Repeat the data word for word, starting at the line that contains "Image resolution: width=347" and ending at the end of the data. Leave the pictures out.

>> BEGIN EXERCISE MATERIALS

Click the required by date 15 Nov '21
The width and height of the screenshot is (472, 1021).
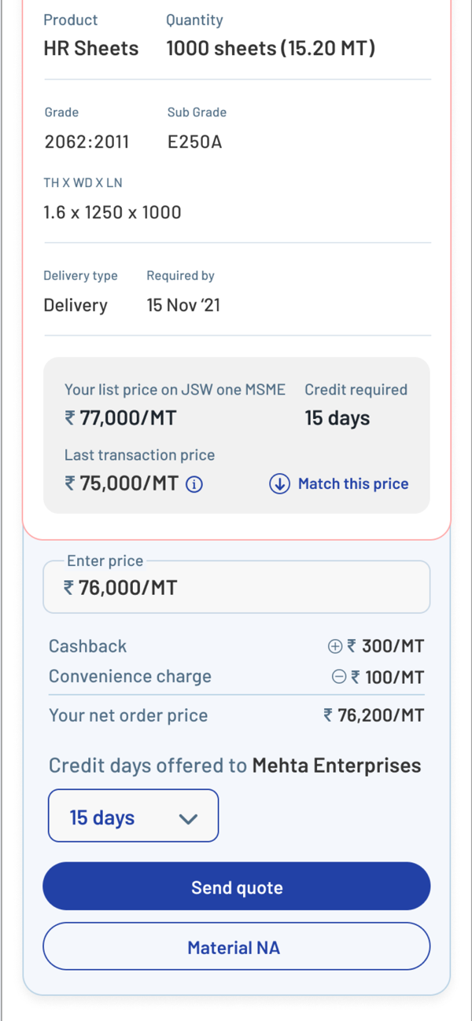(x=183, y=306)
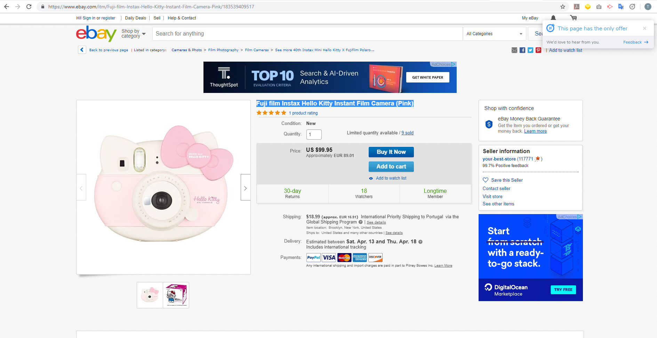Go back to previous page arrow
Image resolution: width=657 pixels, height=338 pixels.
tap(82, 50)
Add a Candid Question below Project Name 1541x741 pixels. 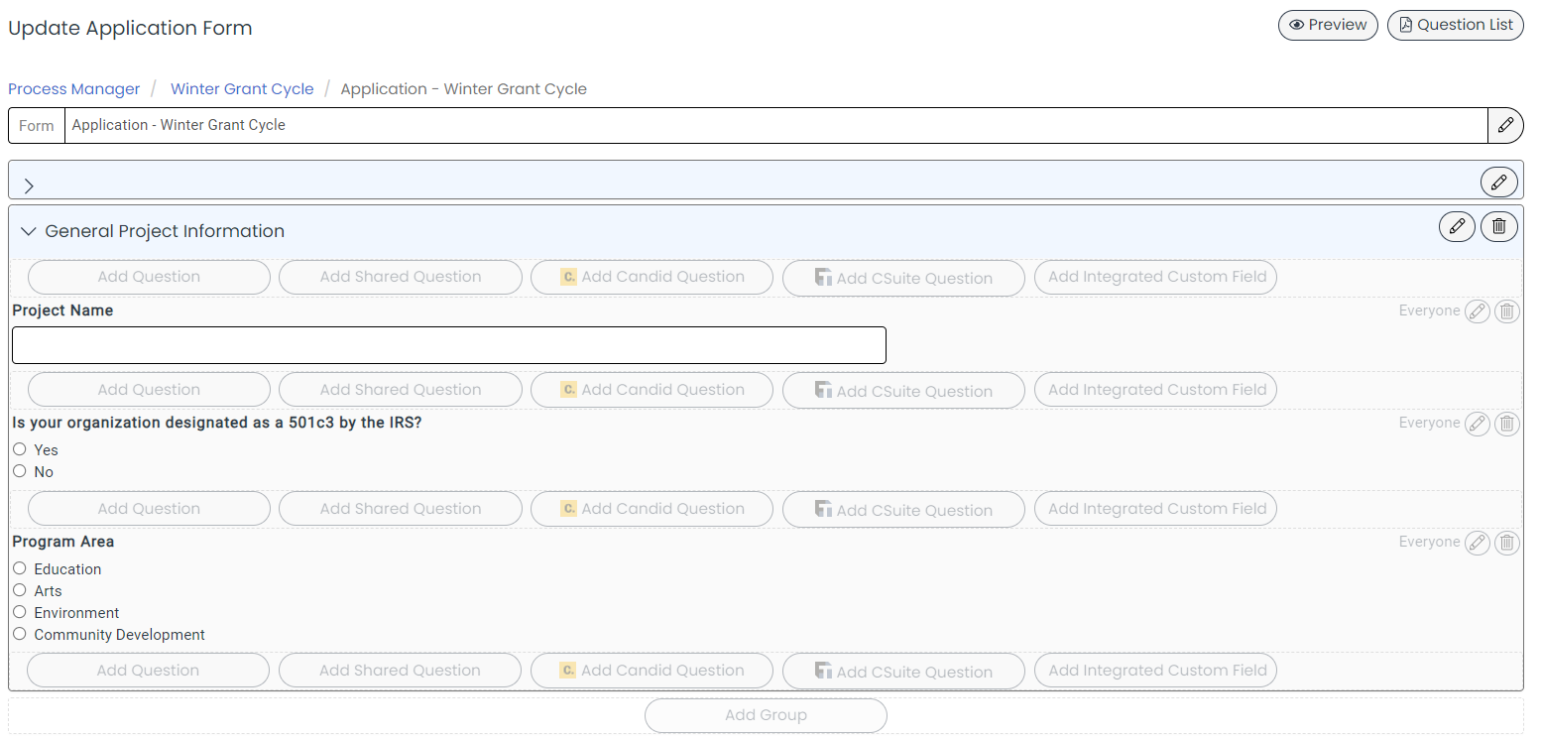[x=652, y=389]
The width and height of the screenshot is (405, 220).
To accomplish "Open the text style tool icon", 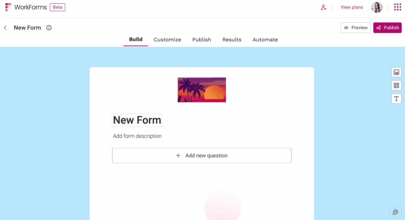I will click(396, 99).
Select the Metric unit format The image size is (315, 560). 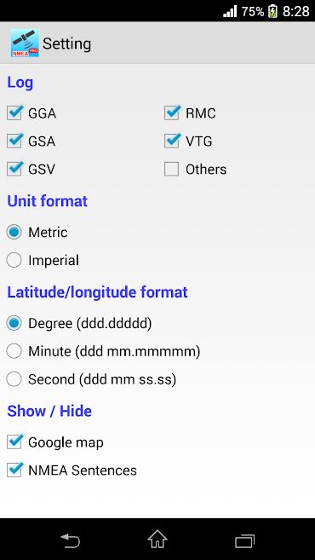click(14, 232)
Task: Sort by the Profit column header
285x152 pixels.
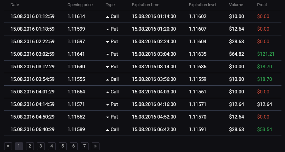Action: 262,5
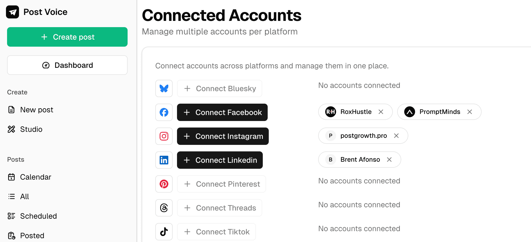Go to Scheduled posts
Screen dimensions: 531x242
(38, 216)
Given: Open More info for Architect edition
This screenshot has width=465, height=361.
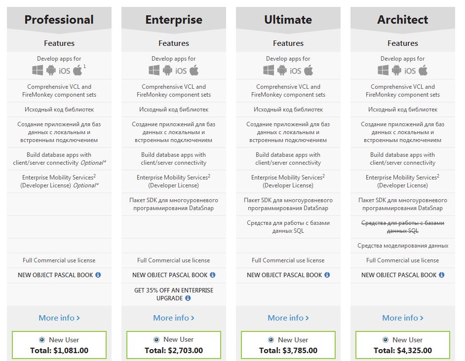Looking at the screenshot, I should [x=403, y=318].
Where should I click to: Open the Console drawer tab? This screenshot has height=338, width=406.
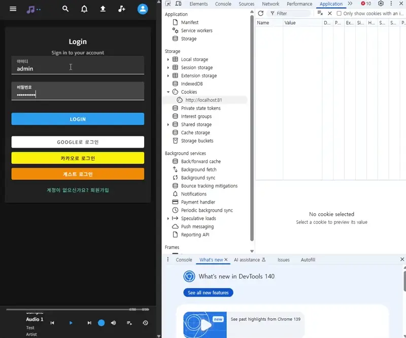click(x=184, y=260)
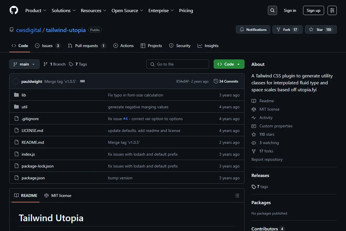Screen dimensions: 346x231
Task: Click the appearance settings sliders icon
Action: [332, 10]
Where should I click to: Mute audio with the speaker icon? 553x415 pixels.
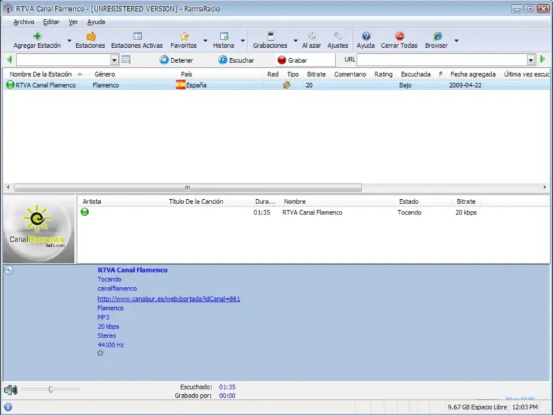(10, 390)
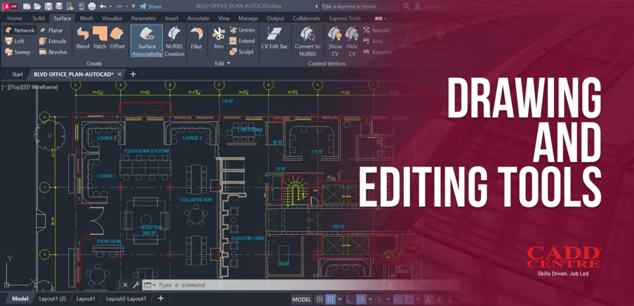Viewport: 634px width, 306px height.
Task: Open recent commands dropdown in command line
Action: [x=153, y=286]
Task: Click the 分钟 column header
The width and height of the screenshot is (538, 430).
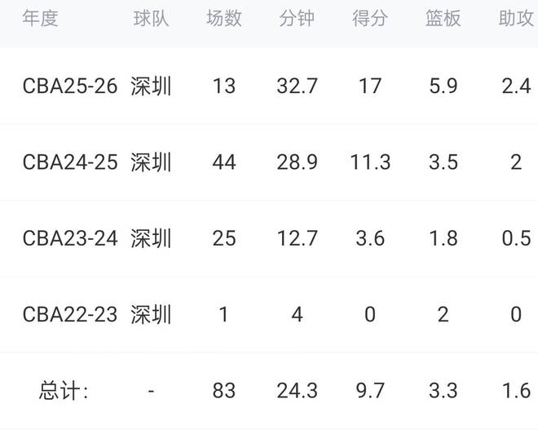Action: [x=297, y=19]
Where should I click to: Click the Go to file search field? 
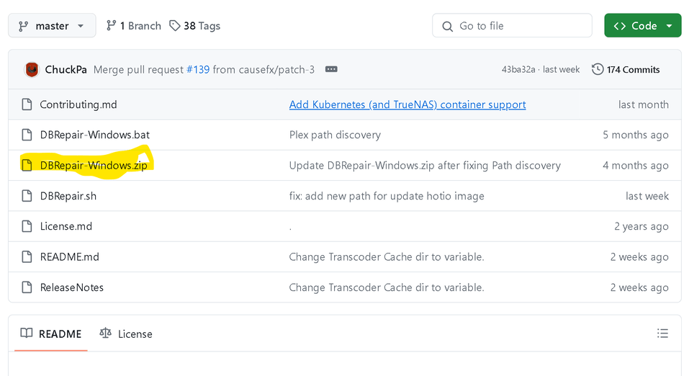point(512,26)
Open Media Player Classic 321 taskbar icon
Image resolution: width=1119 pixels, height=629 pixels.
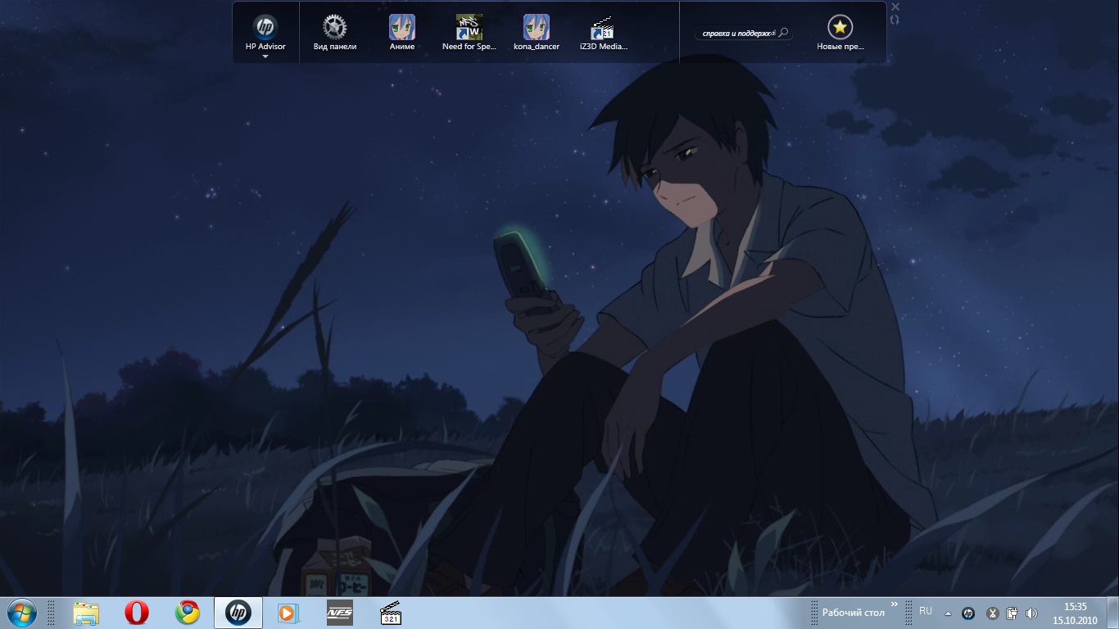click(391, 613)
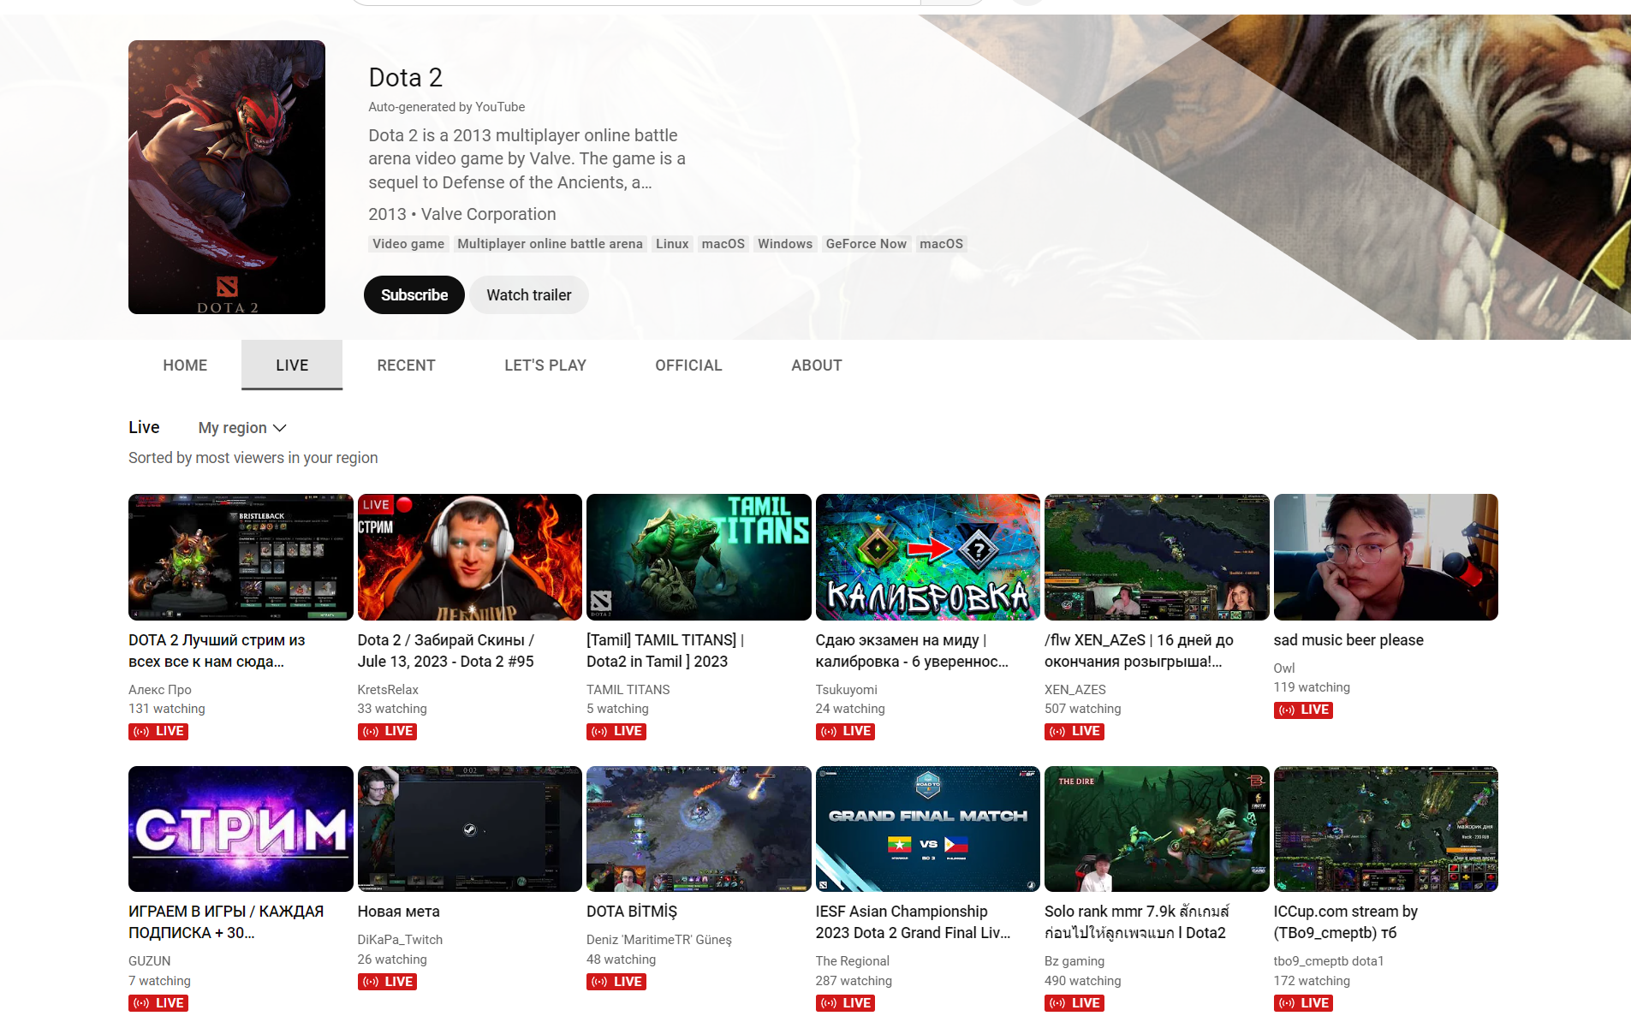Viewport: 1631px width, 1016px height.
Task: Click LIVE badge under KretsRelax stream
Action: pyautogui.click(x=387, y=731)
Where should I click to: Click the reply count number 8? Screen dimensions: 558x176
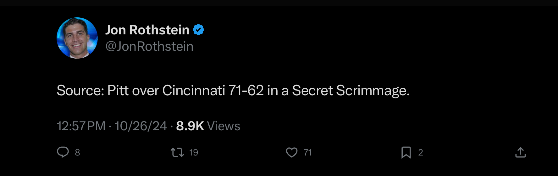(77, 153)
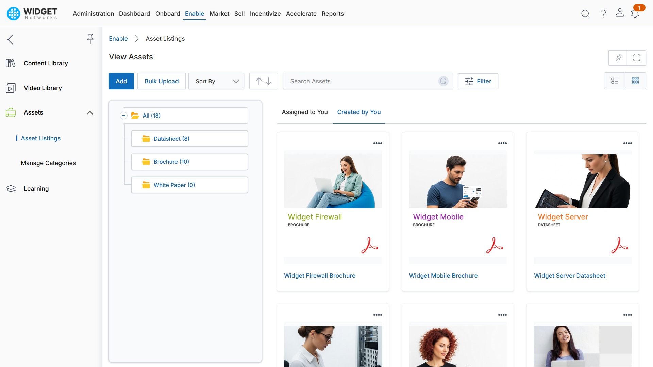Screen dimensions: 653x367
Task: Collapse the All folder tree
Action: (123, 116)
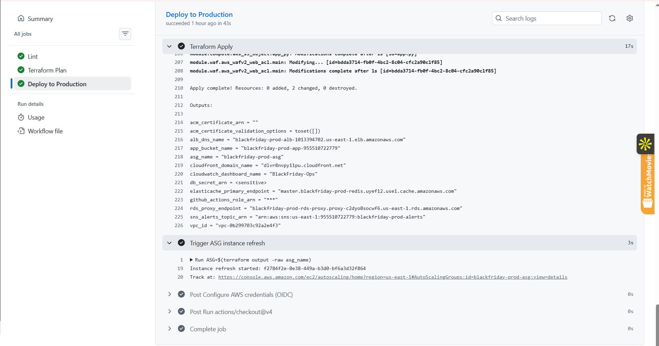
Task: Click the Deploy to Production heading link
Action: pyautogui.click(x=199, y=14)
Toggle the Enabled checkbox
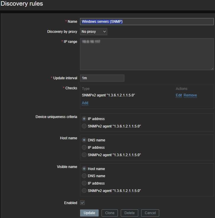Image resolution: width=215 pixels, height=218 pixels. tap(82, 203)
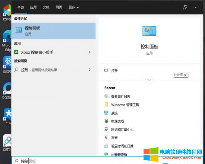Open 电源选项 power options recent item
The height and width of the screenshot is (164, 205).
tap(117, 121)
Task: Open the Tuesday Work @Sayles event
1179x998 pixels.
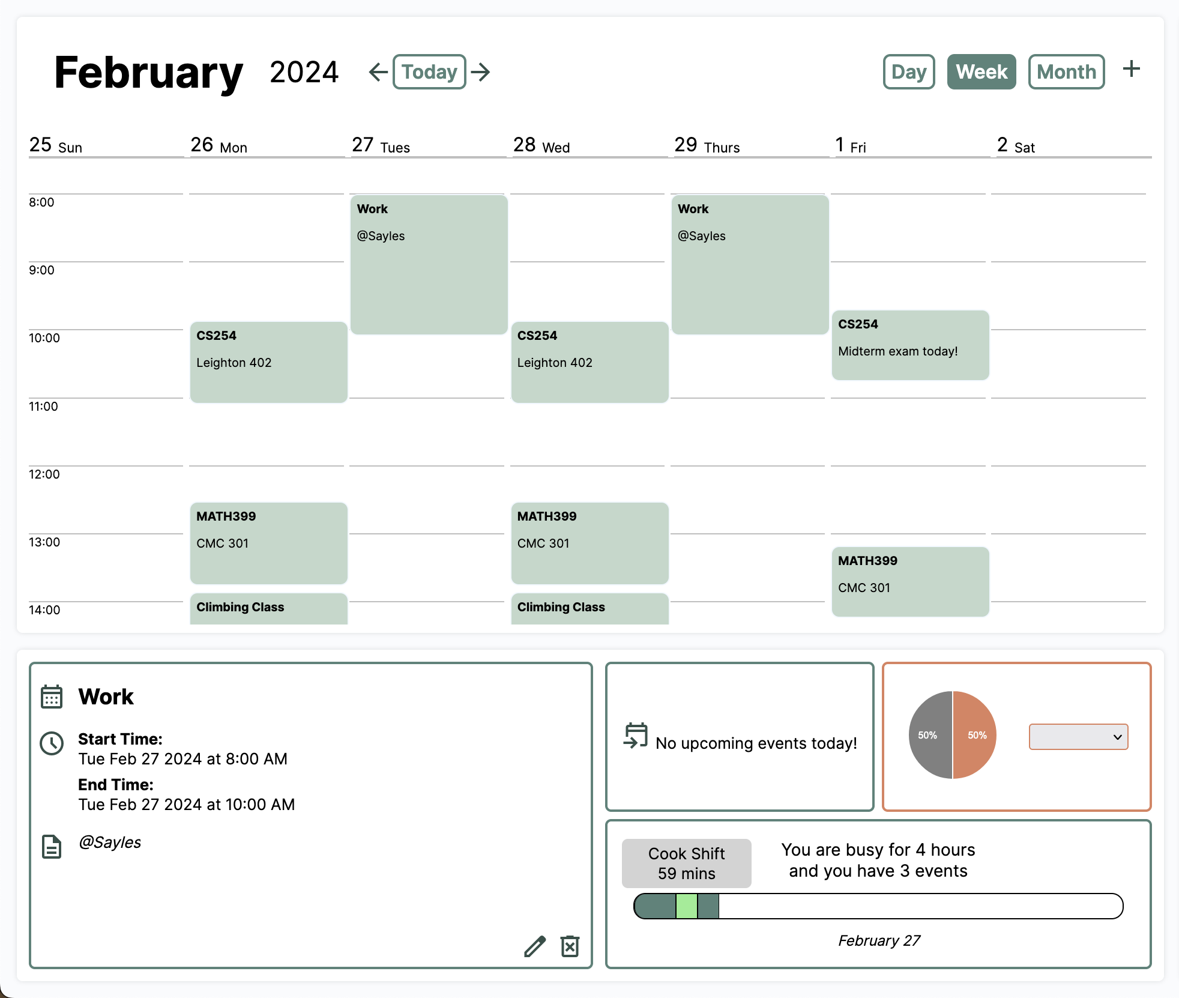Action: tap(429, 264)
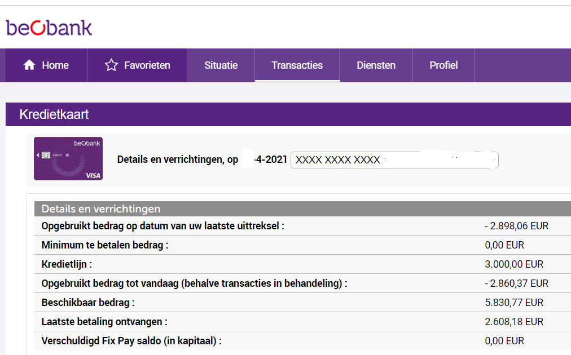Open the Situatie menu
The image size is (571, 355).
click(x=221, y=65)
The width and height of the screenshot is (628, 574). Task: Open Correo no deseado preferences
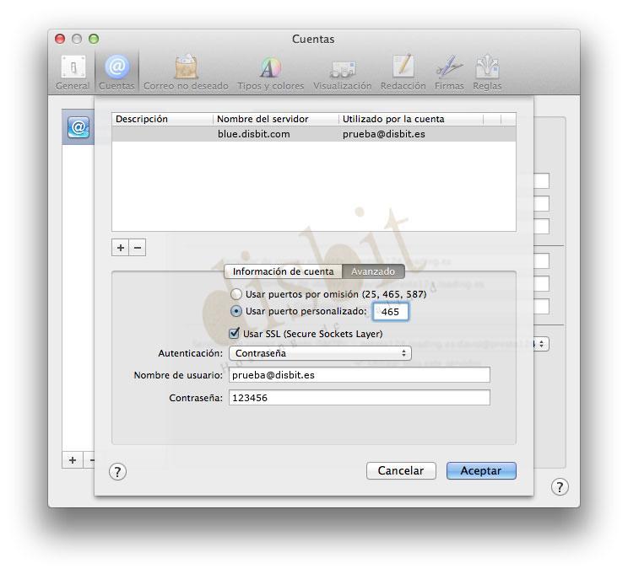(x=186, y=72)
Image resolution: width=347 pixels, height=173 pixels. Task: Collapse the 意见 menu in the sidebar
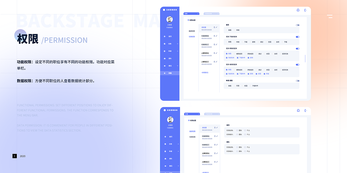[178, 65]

>> END EXERCISE MATERIALS

> [SOLUTION TO THE PROBLEM]
Image resolution: width=347 pixels, height=173 pixels. Task: Collapse the 意见 menu in the sidebar
[178, 65]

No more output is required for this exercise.